Updated

North Korea plans to head back to the bargaining table early next month for talks aimed at ending its nuclear weapons program, a news report said Saturday.

The North, believed to have enough weaponized plutonium for at least a half-dozen bombs, quit international disarmament-for-aid negotiations and conducted a second nuclear test last year, drawing tightened U.N. sanctions.

The North has said it will only return to the talks — which involve the U.S., South Korea, China, Russia and Japan — after the sanctions are lifted and it holds peace talks with the United States on formally ending the 1950-53 Korean War.

The U.S. and South Korea have responded that the North must first return to the negotiating table and make progress on denuclearization.

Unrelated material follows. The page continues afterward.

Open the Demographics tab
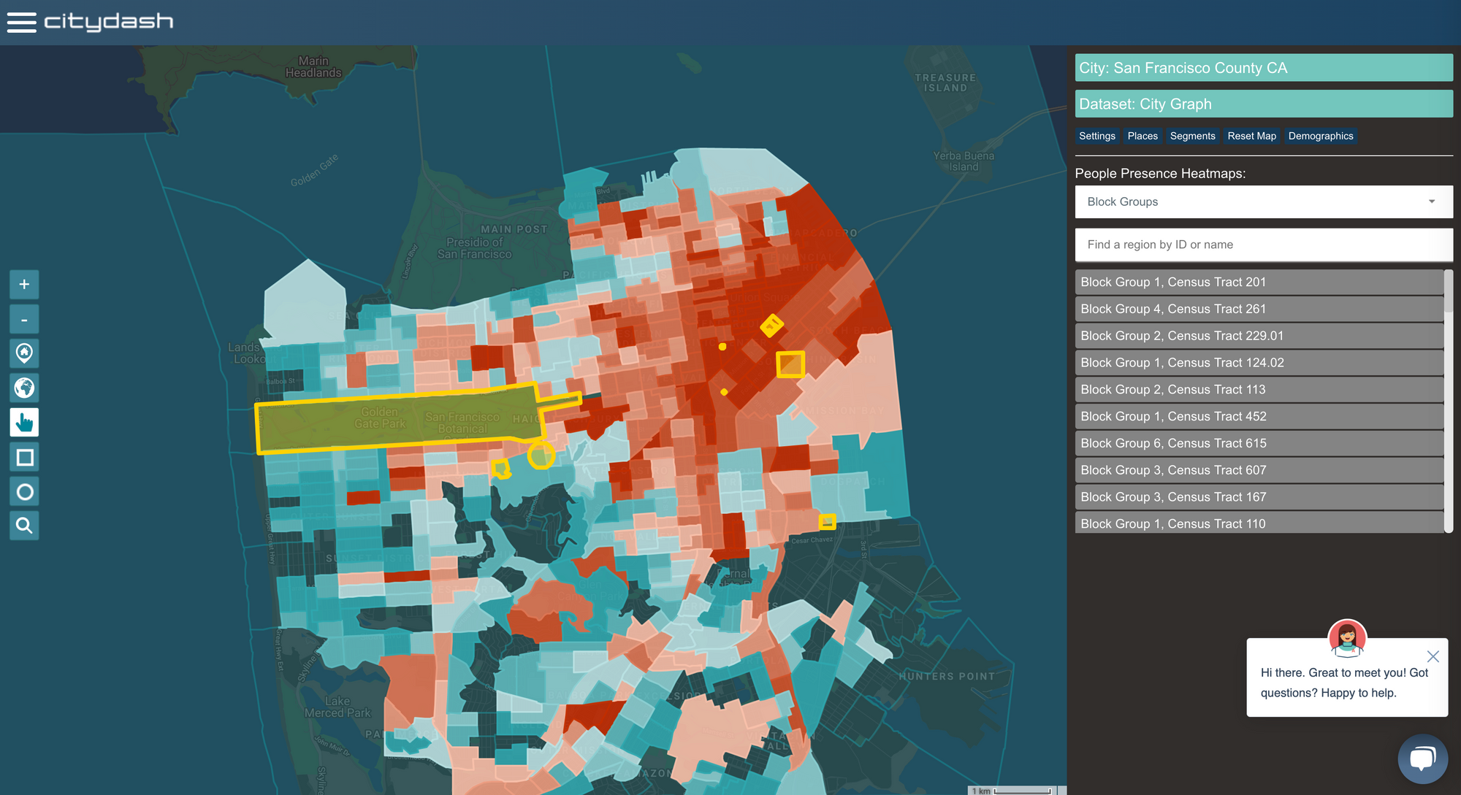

An unidentified North Korean official in Beijing said Pyongyang will return to the six-way talks in early April and "present its idea to move forward denuclearization," South Korea's JoongAng Ilbo newspaper reported Saturday.

The official said his country will see how the U.S. will react to the North's plan, noting that the next move will be up to Washington.

A North Korean diplomat in Beijing who was contacted by The Associated Press said he had not heard of such plans. He spoke on condition of anonymity because he was not authorized to speak to media.

A senior South Korean official involved in the nuclear talks also said he did not have information on the North's reported plan, saying he could not predict when the talks would resume. He asked not to be identified, citing the issue's sensitivity.

The nuclear talks were last held in Beijing in December 2008.

Separately, former U.N. nuclear chief Mohamed ElBaradei called for constructive dialogue and engagement to end North Korea's nuclear ambitions.

"The issue involves North Korea's insecurity and need for economic development, and in order for headway to be made, the world should address both these issues," ElBaradei said in a news conference in Seoul on Friday, according to Yonhap news agency.

The negotiations to get Pyongyang back to the talks are occurring amid reports of a possible succession movement in North Korea.

North Korea plans to distribute portraits of leader Kim Jong Il's youngest son, Kim Jong Un, Yonhap said, citing a Japan-based North Korean human rights group.

Lee Young-hwa, head of group RENK, said he got information that North Korea prepared Jong Un's portraits to make sure they can be hung in factories and homes along with those of father Kim Jong Il and his late grandfather, North Korea founder Kim Il Sung.

The 68-year-old Kim has not publicly named any of his three sons to succeed him, but is said to favor Jong Un, believed to be in his mid-20s.